§ **TASK TO COMPLETE**: In the entries below, how many lines include "width"? Reply with the number and nothing more.

§ **DATA**:
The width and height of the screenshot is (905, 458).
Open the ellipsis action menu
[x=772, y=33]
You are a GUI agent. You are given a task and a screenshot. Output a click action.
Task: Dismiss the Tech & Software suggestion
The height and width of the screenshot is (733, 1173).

§ **RESPONSE BOX**: 2